Monday, August 21st, 2017

A young man has decided not to attend Boston University this fall after being outed as a Charlottesville marcher. He’s received death threats which he considers “a liability to [his] brand” and his “academic success.” He’s troubled that the threats come from people he’s “never met…never had a conversation with.”

Conversations with people you disagree with are, of course, to be encouraged (though you might struggle to find common ground with someone for whom “Sieg heil!” is an appropriate public utterance). But the suggestion that people who’ve never met this young man don’t know him bears further examination. It’s a little Trumpian. One of Trump’s responses to Khizr Khan was that Khan had “never met [him].” During the campaign, he frequently complained that people who criticized him didn’t know him, as if his public self weren’t amply on display.

It’s often said by those who know Trump that he’s more reasonable in private; he’s kind to his family; genial to his friends; promotes talented women in his businesses. Only the last has real public implications, and it exists in the context of a long public record of misogyny. Some of Trump’s supporters seem genuinely confused by the differences between his public self and his private one. When during the campaign Chris Christie declared that Trump had dropped the birther stuff a long time ago, he may have been lying; or he may have been thrown by a disconnect between his friend’s private statements and his public ones.
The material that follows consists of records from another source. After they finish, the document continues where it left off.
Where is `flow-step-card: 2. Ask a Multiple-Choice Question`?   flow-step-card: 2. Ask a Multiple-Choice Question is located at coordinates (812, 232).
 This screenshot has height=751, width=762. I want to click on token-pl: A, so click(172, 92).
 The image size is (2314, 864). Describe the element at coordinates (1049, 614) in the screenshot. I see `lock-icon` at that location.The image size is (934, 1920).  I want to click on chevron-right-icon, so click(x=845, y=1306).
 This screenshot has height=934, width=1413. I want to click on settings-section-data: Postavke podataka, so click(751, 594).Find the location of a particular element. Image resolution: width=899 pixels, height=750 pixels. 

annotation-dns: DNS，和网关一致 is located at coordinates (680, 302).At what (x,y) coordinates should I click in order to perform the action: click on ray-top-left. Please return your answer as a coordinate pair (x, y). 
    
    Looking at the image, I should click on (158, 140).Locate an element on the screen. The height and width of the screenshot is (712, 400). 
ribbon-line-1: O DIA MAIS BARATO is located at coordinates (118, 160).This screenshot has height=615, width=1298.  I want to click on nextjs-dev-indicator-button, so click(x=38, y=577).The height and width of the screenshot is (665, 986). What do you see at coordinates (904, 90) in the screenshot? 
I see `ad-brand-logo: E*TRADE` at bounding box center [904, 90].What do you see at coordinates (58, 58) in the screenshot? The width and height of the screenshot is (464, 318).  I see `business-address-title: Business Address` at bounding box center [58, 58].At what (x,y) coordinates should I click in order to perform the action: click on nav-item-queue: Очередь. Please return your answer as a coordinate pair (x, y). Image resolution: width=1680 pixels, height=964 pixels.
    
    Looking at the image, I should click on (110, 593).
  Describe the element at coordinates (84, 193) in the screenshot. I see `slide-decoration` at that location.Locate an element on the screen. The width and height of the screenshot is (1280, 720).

This blurring of the line between public and private has always been a hazard of those with access to wealth and power. It’s too easy to assume that your friends and acquaintances, not to mention your Dad, could never be forces for evil in the world. It’s too easy to forget that the qualities that make someone a good dinner companion or golf partner don’t necessarily translate into goodness in the public sphere.

But the complaint that “they’ve never met me” seems to reject the idea of a public self altogether. We’re not to be judged by our public actions or rhetoric but by who we are inside or in our living rooms. Trump may be right that there were some “very fine people” in the march at Charlottesville—generous to their friends, devoted to their families, supportive of churches and charities. But their public selves were horrendous. And, at the moment, their public selves were what mattered.

On some level, our would-be student understands this. He’s worried about his “brand.” Here, too, he echoes Trump, whose career can best be understood as the development and marketing of a brand. But a brand is not a self. It elides the responsibility of a public self, which is profoundly still a self, perhaps even the most important self. And that might go a long way to explaining the trouble we’re in.